Буш, измерив на глаз сокращающуюся дистанцию между кораблём и боновым заграждением, отдал команду обрасопит паруса и отойти чуть дальше в море; оба шлюпа повторили манёвр «Несравненного». Хорнблауэр между тем размышлял, не слишком ли он доверился юному Маунду с его бомбардирскими кечами. На следующее утро Маунду предстояло важное рандеву, а пока он с «Мотыльком» и «Гарви» находился за горизонтом. Пока же гарнизон Эльбинга видит только три британских корабля и даже не подозревает о существовании кечей. Это хорошо — до тех пор, пока Маунд точно исполняет отданные ему приказы. внезапный шторм или просто свежий ветер, поднявший слишком большую волну, могут помешать задуманного Хорнблауэром плана. Он ощутил нарастающее беспокойство. Нет, он должен заставить себя немного расслабиться и, по крайней мере, хотя бы выглядеть спокойным. Хорнблауэр позволил себе пройтись по палубе, намеренно замедляя шаг, чтобы скрыть своё нервное состояние от глаз случайного наблюдателя.

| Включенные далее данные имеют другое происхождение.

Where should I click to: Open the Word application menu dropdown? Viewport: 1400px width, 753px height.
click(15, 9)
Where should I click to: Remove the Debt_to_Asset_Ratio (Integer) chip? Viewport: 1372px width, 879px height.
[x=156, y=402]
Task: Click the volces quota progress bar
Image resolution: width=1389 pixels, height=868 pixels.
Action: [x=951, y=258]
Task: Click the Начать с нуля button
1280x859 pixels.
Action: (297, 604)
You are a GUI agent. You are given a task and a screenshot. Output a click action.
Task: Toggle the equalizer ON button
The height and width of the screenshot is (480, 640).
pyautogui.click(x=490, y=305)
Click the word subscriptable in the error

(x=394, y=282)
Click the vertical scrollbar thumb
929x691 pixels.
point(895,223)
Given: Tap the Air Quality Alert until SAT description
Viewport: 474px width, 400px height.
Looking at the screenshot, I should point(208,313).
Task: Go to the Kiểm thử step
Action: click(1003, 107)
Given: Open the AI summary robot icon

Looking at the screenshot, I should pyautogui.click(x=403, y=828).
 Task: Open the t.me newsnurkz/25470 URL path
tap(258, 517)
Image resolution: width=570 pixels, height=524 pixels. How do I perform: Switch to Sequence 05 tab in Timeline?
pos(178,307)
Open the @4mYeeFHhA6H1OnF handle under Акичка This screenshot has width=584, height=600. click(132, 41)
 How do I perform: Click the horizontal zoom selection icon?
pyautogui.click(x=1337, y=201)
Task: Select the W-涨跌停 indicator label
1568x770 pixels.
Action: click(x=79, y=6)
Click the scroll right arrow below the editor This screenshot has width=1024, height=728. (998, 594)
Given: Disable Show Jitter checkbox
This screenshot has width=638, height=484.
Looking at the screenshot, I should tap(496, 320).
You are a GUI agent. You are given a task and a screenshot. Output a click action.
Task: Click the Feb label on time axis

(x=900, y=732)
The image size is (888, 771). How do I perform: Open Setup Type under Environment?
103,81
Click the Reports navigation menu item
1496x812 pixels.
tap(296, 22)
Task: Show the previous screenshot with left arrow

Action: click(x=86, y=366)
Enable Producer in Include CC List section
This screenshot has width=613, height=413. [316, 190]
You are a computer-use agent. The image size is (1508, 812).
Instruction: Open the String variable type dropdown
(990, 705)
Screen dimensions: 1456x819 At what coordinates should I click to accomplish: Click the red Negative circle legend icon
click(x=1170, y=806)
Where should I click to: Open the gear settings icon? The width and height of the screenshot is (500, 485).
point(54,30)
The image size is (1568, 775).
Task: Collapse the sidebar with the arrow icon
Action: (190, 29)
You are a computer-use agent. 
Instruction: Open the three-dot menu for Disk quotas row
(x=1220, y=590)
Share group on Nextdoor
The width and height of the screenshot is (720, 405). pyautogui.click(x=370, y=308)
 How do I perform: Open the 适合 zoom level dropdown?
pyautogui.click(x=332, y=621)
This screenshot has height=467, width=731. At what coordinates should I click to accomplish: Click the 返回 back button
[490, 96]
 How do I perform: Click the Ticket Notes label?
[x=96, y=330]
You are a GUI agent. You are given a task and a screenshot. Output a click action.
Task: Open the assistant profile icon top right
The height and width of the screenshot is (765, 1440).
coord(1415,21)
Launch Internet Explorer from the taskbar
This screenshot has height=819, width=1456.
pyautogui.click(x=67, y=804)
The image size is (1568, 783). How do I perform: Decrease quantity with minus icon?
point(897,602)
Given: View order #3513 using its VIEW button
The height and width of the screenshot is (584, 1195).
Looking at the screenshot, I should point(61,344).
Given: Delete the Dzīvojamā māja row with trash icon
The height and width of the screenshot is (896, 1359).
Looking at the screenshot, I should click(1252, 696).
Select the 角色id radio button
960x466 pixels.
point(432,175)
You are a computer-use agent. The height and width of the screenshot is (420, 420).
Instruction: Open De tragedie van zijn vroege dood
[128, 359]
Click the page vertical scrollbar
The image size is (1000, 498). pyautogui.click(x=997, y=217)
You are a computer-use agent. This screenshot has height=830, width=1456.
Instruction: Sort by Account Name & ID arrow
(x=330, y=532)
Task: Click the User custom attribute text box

— Эй, на палубе! Ещё несколько дымков в глубине залива, сэр. Ясно вижу два столба дыма, как если бы горели два корабля.
Буш как раз отдал команду перебрасовать грот-марсель и подошел к Хорнблауэру.
— Похоже, Виккери кого-то поймал, не так ли, сэр? — заметил он, улыбаясь.
— Будем надеяться, что это так, — ответил Хорнблауэр.
В голосе Буша не было и следа тревоги; его грубое лицо не выражало никаких чувств, кроме жестокого удовлетворения при мысли о том, какое опустошение Виккери произвел среди каботажников. Его абсолютная уверенность в успехе несколько успокоила Хорблауэра, как вдруг он неожиданно понял, что Буш просто не принимает в расчет того, что обстоятельства могут измениться. Буш знал, что эту операцию планировал его коммодор и этого для него было вполне достаточно. В этом случае Буш просто не мог представить себе возможности неудачи и Хорнблауэра особенно раздражало, что именно в этом была причина его спокойствия.